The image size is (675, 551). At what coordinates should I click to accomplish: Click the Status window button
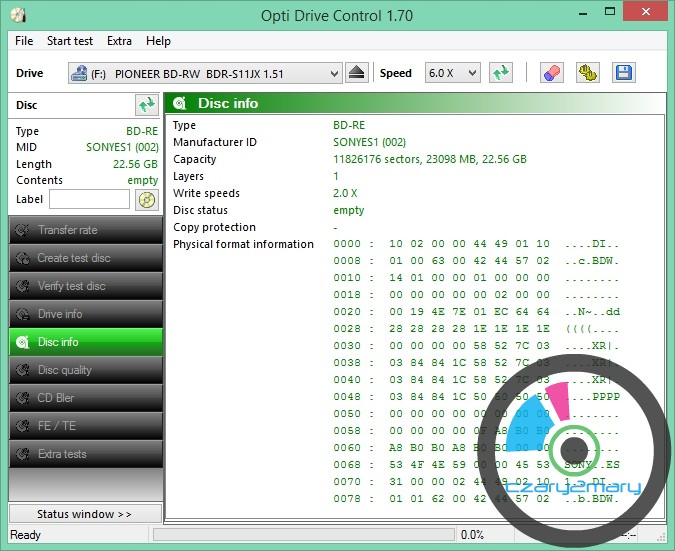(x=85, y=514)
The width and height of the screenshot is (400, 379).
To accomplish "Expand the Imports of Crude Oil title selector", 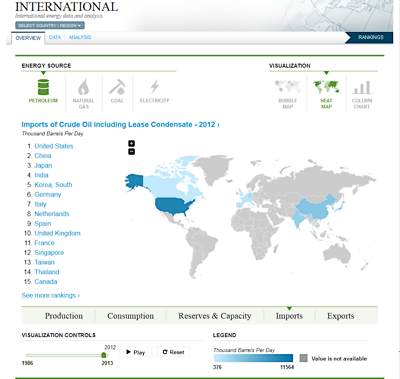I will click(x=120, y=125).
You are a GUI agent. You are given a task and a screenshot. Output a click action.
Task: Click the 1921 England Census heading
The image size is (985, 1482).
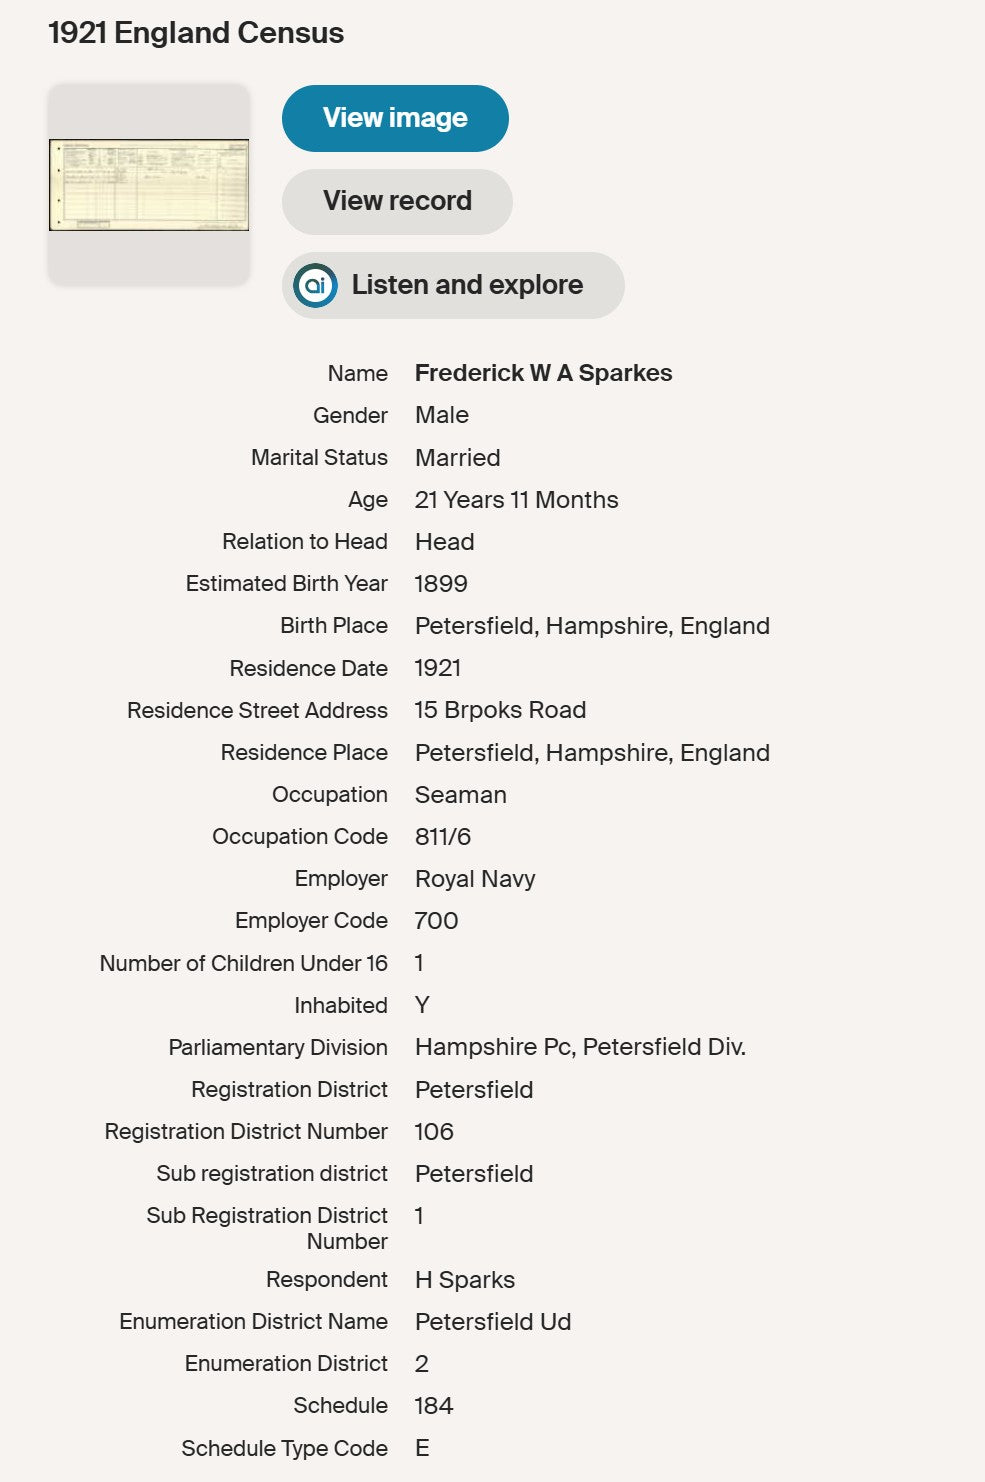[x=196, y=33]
____
▸ Prompt
Your task is to quote exactly the lines from the one with "Task: Click the 1921 England Census heading" through the end of the material, both included, without reproducing any pictures.

▸ Solved exercise
Task: Click the 1921 England Census heading
The image size is (985, 1482).
[x=196, y=33]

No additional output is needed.